Reproduce every line of the records below word for word, leaving out the pictures.

>> BEGIN TASK INPUT

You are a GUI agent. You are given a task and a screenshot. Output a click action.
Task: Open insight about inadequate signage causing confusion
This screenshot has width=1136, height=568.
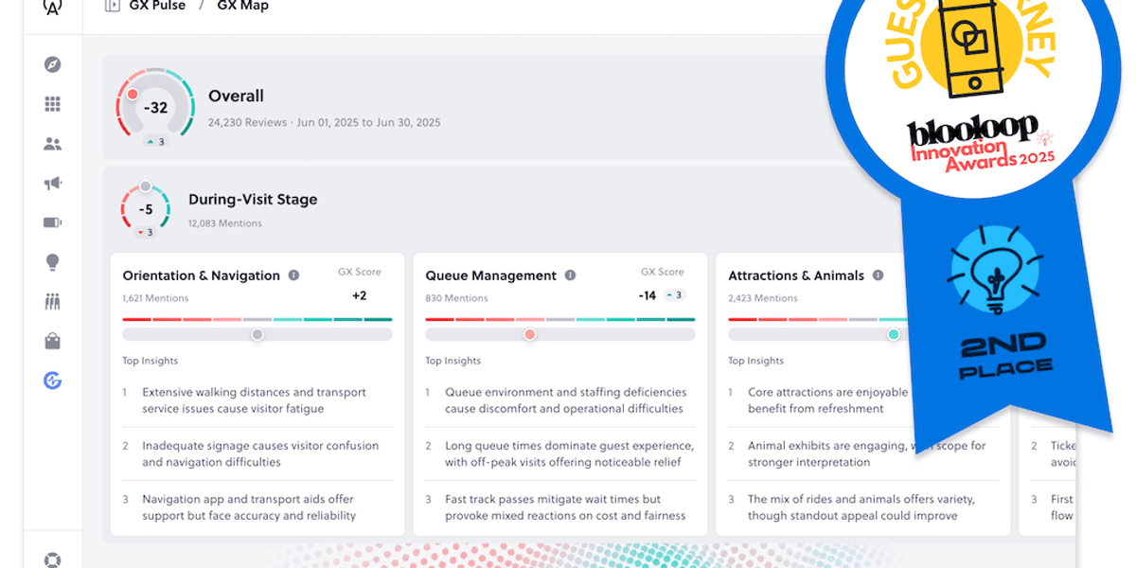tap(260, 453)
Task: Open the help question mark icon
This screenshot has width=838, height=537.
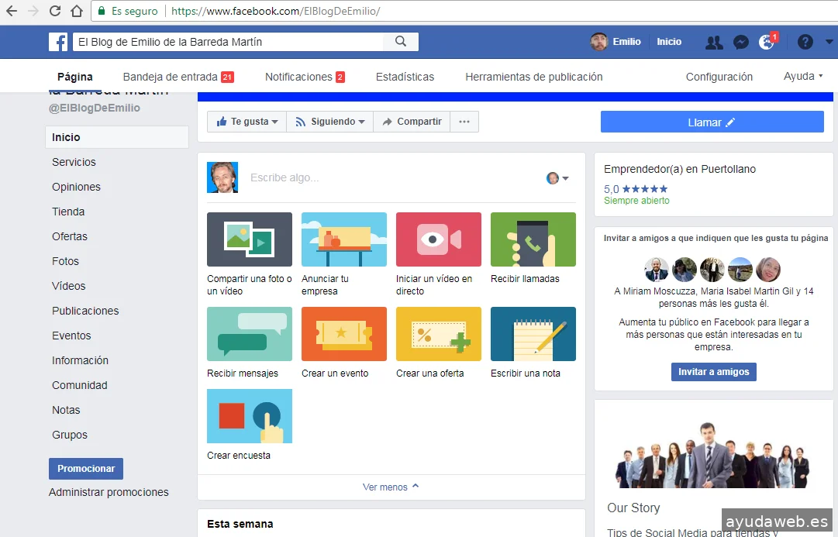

>> END TASK INPUT

▶ WRITTEN RESPONSE
You are a GUI agent. You are given a task and a screenshot. Output a click action.
Task: Open insight about inadequate signage causing confusion
This screenshot has width=1136, height=568.
tap(260, 453)
Task: Open the help question mark icon
This screenshot has width=838, height=537.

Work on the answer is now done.